Assistant Professor Margaret Burns says that the standard opportunities for family involvement, such as parent-teacher conferences and parent-teacher organizations, often fall short in supporting immigrant families for whom such practices are not cultural norms.

“Those forms of involvement are culturally biased toward white, middle-class families and do not align with the cultural practices of families from other social groups and countries,” says Burns.

Good teaching cannot happen without strong, authentic relationships.
Margaret Burns, Associate Professor

Educators may assume that immigrant families unresponsive to these traditional forms of involvement are less engaged with their children’s education. Not so, says Burns. Families from other countries demonstrate their commitment to education in other ways, and teachers need to reach out to families and together devise creative ways using the arts and resources from the students’ original cultures to foster a more ideal and inclusive learning environment.

4. Reimagine picture books.

Associate Professor Grace Enriquez suggests a new way to look at illustrated children’s books. Instead of zeroing in on words, she suggests first focusing on the illustrations for emergent language learners.

Images give students a clue into the text patterns and themes of a story while helping them learn new words.

“But there’s a difference between a children’s picture book that contains illustrations and a picture book, one in which the illustrations are interwoven with the narrative and require close attention in order to make sense of the text or story as a whole,” explains Enriquez. The former, she says, are enhanced by the illustrations but not dependent on them, while the later rely on images for comprehension. 

“This method allows children to start at their own language level and build on it through dialogue with adults and other children.”

Students guided through this method find that the illustrations create a “pathway” between the image and the text.

“They are trying to express so much and they are realizing that illustrations help them do that,” Enriquez says.

The method helps not only English language learners but other struggling readers, she says. 

According to Enriquez, using quality picture books, even wordless ones, compels readers to use oral language first to make sense of the book, rather than relying on print that they might not yet be able to decode. Focusing on the illustrations first brings everyone closer to the same starting line, and through dialogue with one another, they can ask questions, make predictions, and practice vocabulary that will make it easier to then tackle any words on the page.

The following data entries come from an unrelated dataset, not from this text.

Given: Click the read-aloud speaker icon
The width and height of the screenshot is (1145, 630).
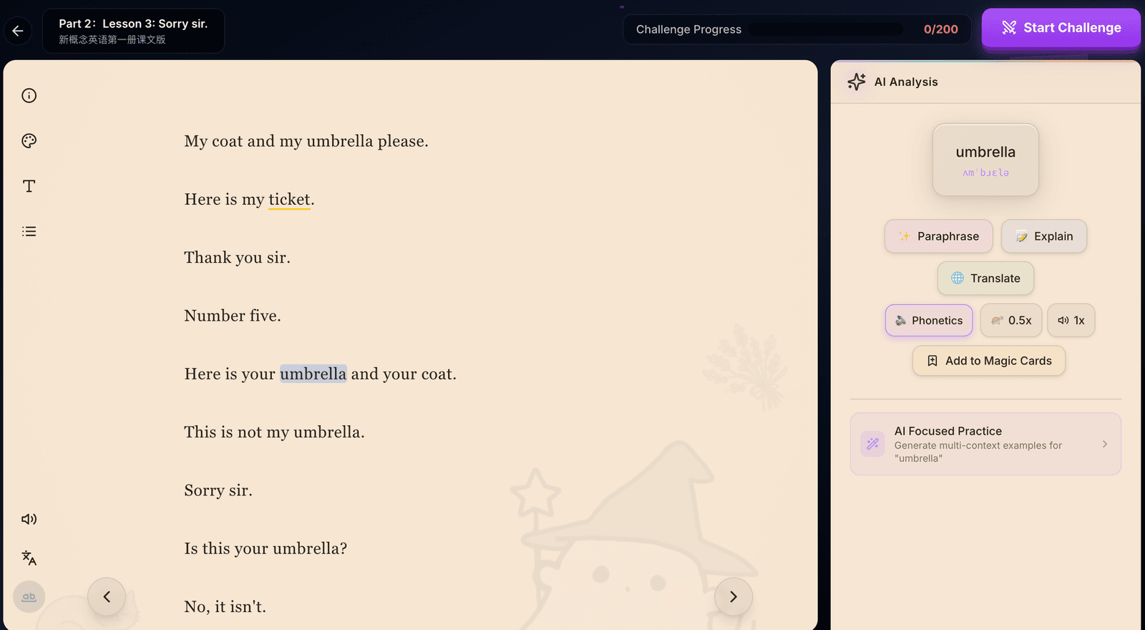Looking at the screenshot, I should [x=29, y=519].
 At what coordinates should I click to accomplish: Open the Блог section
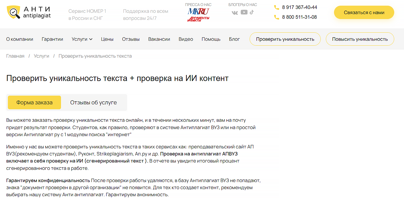(234, 39)

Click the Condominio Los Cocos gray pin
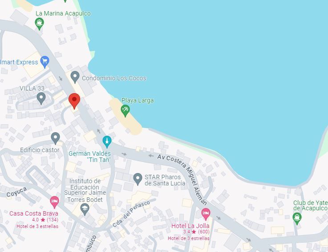[x=75, y=77]
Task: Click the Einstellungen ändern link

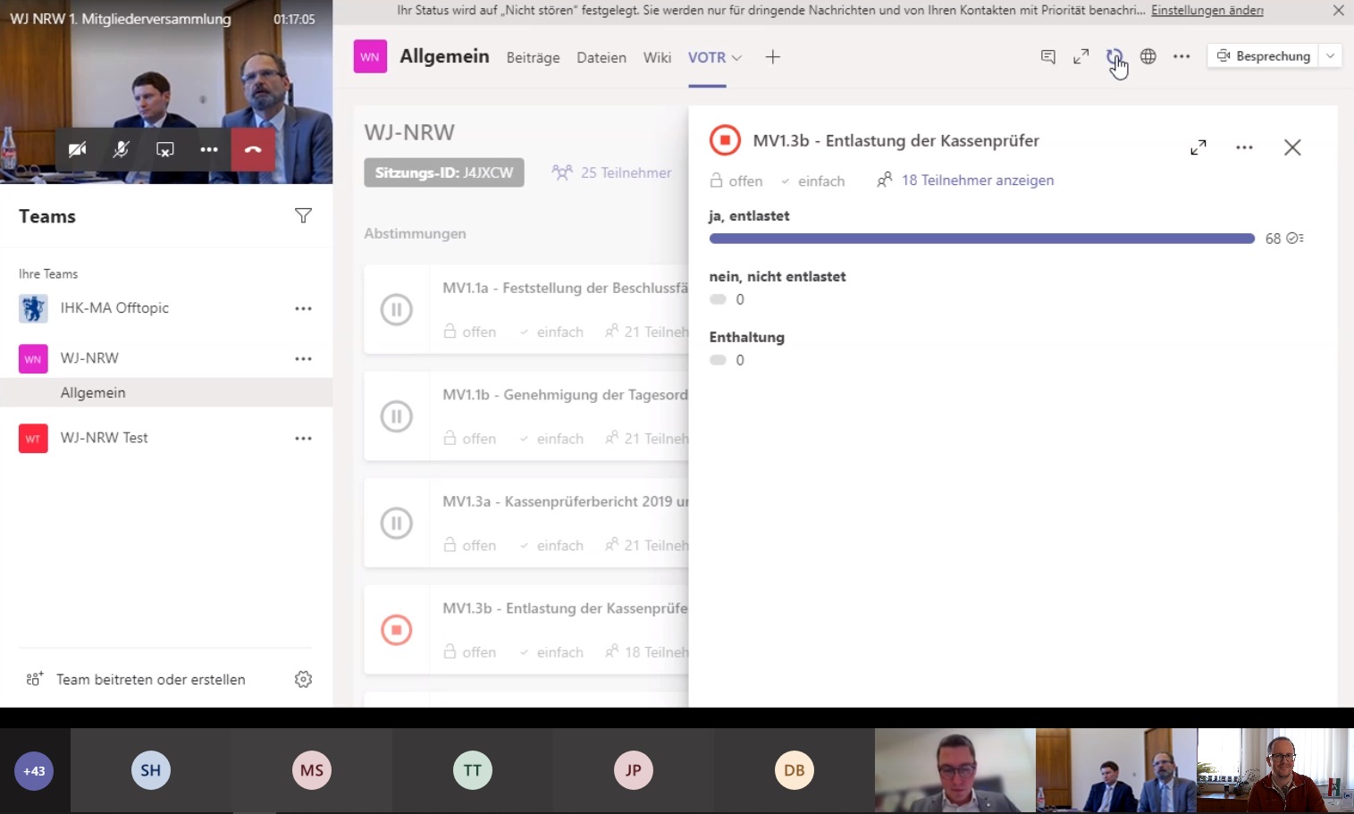Action: [x=1207, y=11]
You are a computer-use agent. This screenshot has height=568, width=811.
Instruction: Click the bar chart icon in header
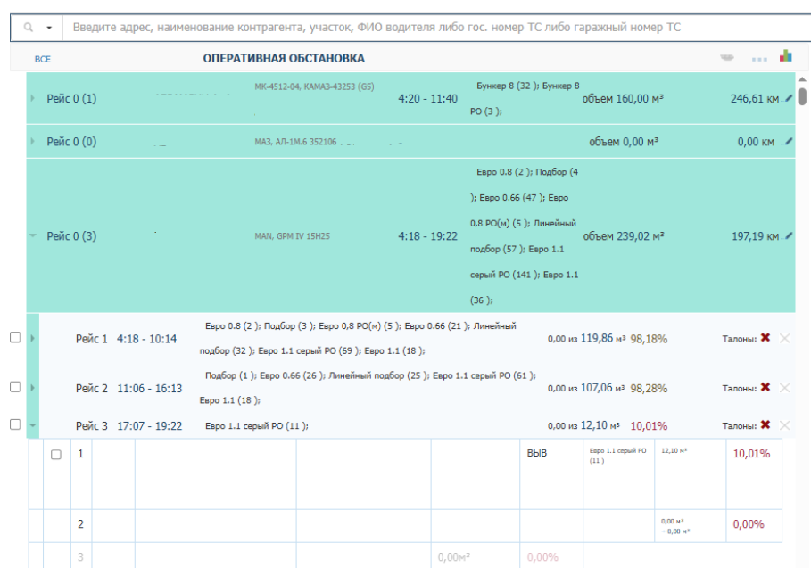(x=785, y=56)
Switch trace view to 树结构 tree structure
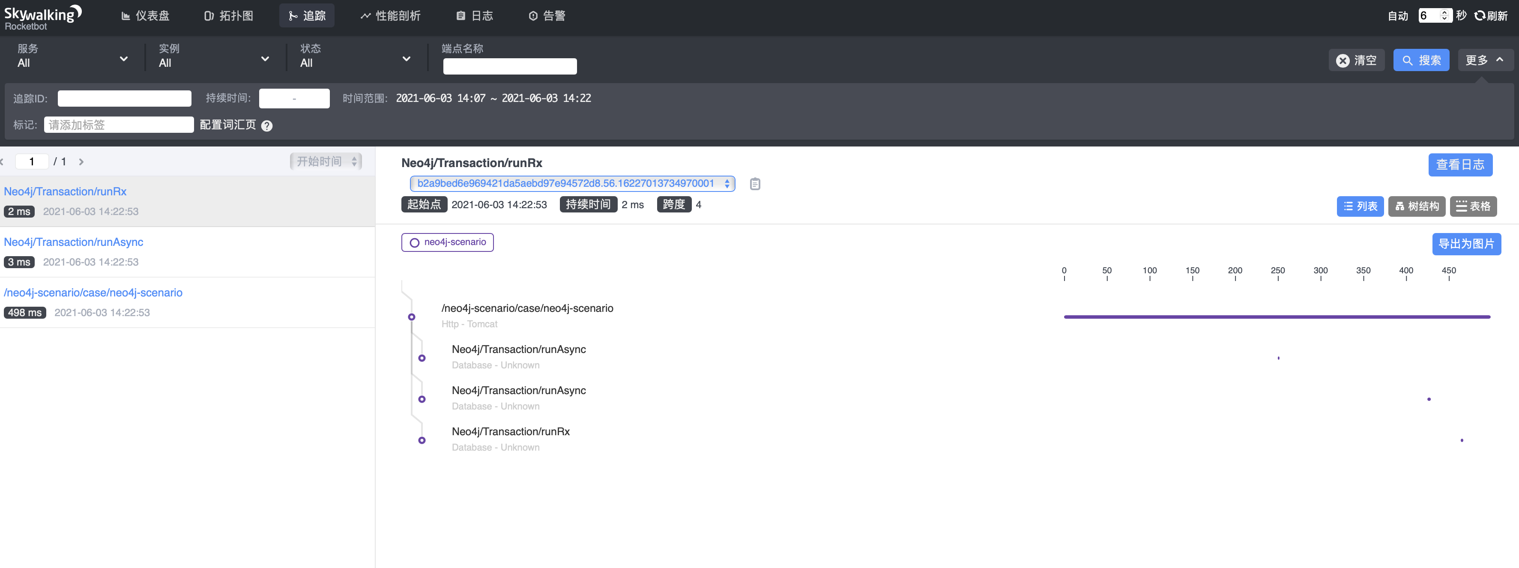This screenshot has width=1519, height=568. (1417, 206)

Using picture books in which the relationship between the illustrations and the text is more complex can also help students develop stronger critical thinking and literacy skills as they use language to reconcile any discrepancies between illustration and text.

5. Focus on strengths.

As an educator, it can be easy to see what students lack or can’t do, but Dr. Enriquez stresses that it’s much more powerful and effective to engage students by building on the assets they bring to the classroom, even just from their experiences.

For example, one of Dr. Kemeh’s daughters felt valued by a teacher who asked her to share her heritage in class, thereby incorporating her story into the fabric of the class.

With the picture book technique, students are also empowered to build on what they know and can observe.

“The kids were able to put that together and make more meaning of the story than if the teacher had just focused on the words,” says Enriquez.

But there is no rule of thumb for how much educators should or should not correct their students.

“In the literature of culturally responsive instruction, teachers with high standards and strong relationships are sometimes referred to as ‘warm demanders,’” Dr. Burns says. “They demand a lot of students, but not in a denigrating way.”

Ultimately, relationships are the key to pairing cultural sensitivity with a quality education.

“Good teaching cannot happen without strong, authentic relationships,” says Burns.